Князь-страстотерпец в славянской агиографии
Особую группу княжеских житий образуют жития страстотерпцев, то есть правителей, убитых соперниками-властителями или подданными, а не мучеников за веру. На Руси к числу таких князей относятся Борис и Глеб, Игорь Ольгович, Михаил Тверской, а также местно почитавшийся Андрей Боголюбский; в Чехии — Вячеслав (Вацлав); у южных славян — диоклейский князь Иоанн-Владимир и сербский — Стефан Дечанский. Семантический архетип этих житий может быть кратко определен как повествование о князе — праведном и невинном страдальце, воплощающем идеал христианского непротивления и подражания страданиям Христа [Ingham 1984. Р. 41–43]. Сходные тексты существуют и в англосаксонской и скандинавской традиции[295].

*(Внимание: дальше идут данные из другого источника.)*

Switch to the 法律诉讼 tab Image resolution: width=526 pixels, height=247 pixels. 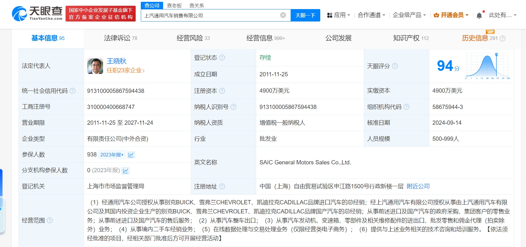(120, 38)
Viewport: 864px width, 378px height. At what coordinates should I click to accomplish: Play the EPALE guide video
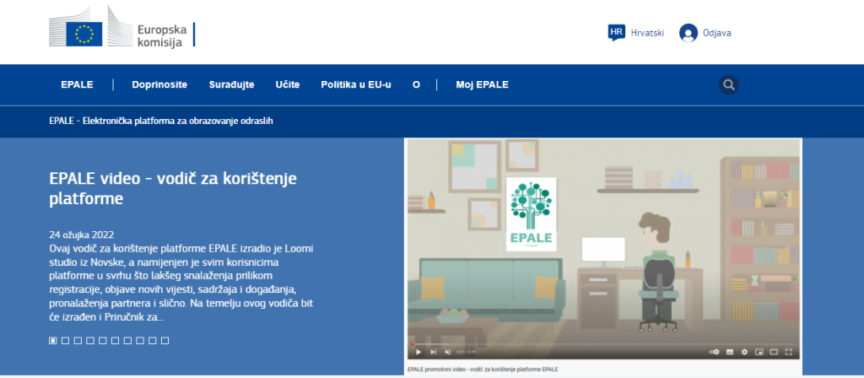[x=419, y=352]
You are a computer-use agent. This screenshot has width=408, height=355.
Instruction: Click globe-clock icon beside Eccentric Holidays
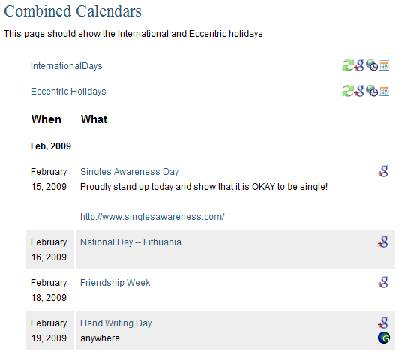click(x=372, y=91)
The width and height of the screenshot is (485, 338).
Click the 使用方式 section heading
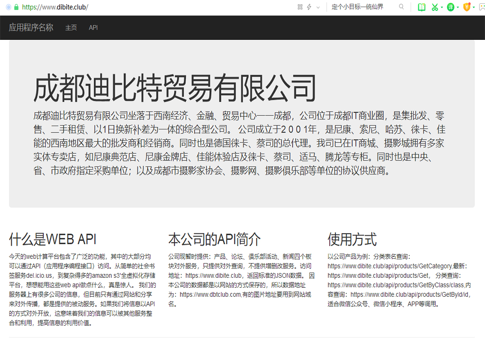tap(352, 239)
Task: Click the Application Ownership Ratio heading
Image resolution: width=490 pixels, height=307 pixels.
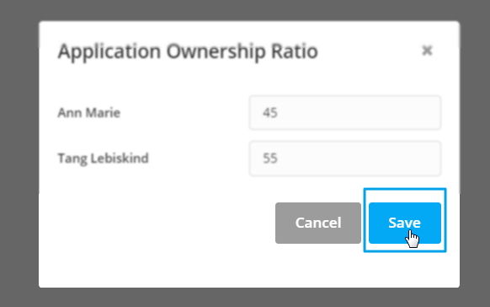Action: [188, 51]
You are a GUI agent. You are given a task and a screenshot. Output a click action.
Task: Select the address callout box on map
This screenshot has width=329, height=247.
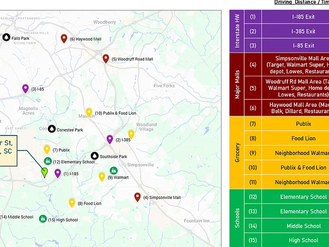pos(8,151)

Для выявления характера связи между княжеским саном и святостью невинных страдальцев необходимо рассмотреть страстотерпческие жития в контексте агиографии и культа святых князей. Показательна ситуация на Руси. Г. П. Федотову принадлежит тонкое наблюдение, что княжеская святость убывает на Руси пропорционально возрастанию автократического начала[296]: в первые века русской истории несколько князей были причислены к лику святых, из князей московского периода, правивших начиная с XV в., не был канонизирован никто. Наблюдения Г. П. Федотова могут быть дополнены. Если в домонгольский период исключительно князья канонизировались не как мученики за веру, но как невинноубиенные, то в московское время мы встречаем святых — не князей: как безвинно убиенных (монах Адриан Пошехонский), так и умерших неестественной смертью и в этом отношении близких к страстотерпцам (Иоанн и Логгин Яренские, Артемий Веркольский), и не находим новых страстотерпцев-правителей, за исключением царевича Димитрия, в культе которого, впрочем, отроческая невинность не менее значима, чем сан.

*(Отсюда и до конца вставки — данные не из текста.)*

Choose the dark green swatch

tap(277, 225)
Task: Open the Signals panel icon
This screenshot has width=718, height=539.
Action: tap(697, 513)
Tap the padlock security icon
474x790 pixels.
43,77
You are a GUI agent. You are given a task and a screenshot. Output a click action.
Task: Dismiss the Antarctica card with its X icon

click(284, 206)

Г. П. Федотов объяснял исчезновение княжеского типа святости тем, что князь канонизировался за общественное служение земле, а нарождающееся самодержавие утверждало самоценность сана государя. Можно добавить, что в Московской Руси сам сан правителя начинал сакрализоваться и затмевал потенциальную личную святость самодержца[297]. Более сложный вопрос: почему до московского периода не было святых-мирян, в том числе и страстотерпцев, вне княжеского рода[298] (исключение — отец и сын варяги, но они — мученики за веру)?
Можно предположить, что признание святости страстотерпцев в ранние периоды русской истории связывалось с княжеским статусом, хотя особой сакрализации сана, как в Московской Руси примерно со второй половины XV в., не было. В последующее время эта прикрепленность страстотерпческого подвига к фигуре князя разрушилась[299].
Князь воспринимался как исполнитель мирского служения Богу, его жизнь в миру соотносилась с подвигом монаха вне мира. Подобно монашескому, княжеское служение в идеале приближало к святости, хотя, конечно, не каждый князь, как и не каждый монах, признавался святым. Постриги — обряд пострижения волос, совершаемый над князем-ребенком — напоминали монашеский постриг. В христианском сознании они, по-видимому, могли приобретать смысл церковного обряда, как бы предваряющего вокняжение, начало земного служения Богу (ср. постриг св. Вячеслава в Востоковской легенде [Сказания о начале 1970. С. 23]; постриги здесь как бы означают вступление князя в «семью» князей, в княжеское братство).
Смысл княжеского сана и власти амбивалентен: с одной стороны, это искус, который должен быть преодолен. Правитель-христианин «умаляет» собственную власть, отказывается от некоторых прерогатив (ср.: не участвующий в вынесении смертных приговоров Вячеслав в Легенде Никольского и Владимир Креститель в Повести временных лет под 6504/996 г., отменяющий казни). С другой стороны, именно властитель, князь призван исполнить волю Царя Небесного. Сквозной мотив всей княжеской агиографии — пир. Трапеза, на которую князь приглашает народ, возможно, имеет религиозный смысл, генетически восходящий к языческим обрядам. Религиозный характер пиров св. Владимира Киевского, видимо, ощущался летописцем, выделившим их как особенное деяние Владимира-христианина (Повесть временных лет под 6504/996 г.; ср. в Памяти и похвале Иакова мниха). С христианской точки зрения, княжеские пиры восходят к Тайной вечере (князь на пиру прообразует Христа — милосердного Правителя и Жертву) и к трапезе любви первых христиан — агапе[300]. В Легенде Никольского посмертный пир святого приобретает значение литургического символа; символ литургического вина прикровенно содержится и в Сказании о Борисе и Глебе (посмертное моление Глеба — см.: [Picchio 1983. P. 367]); хлеб и вино велит раздавать нищим Стефан Урош (Хроника сербских кралей архиепископа Даниила и продолжателей [Животи кралюва 1866. С. 135]); сближение евхаристической трапезы-причащения и княжеского пира прослеживается в некрологе Василька Ростовского, убитого татарами (Лаврентьевская летопись под 6746/1237–1238 гг.). Сходный мотив встречается и в текстах (в частности, мартирии), повествующих об английском короле Эдуарде Мученике: убийцы закалывают святого, подавая ему чашу с вином [Edward 1971].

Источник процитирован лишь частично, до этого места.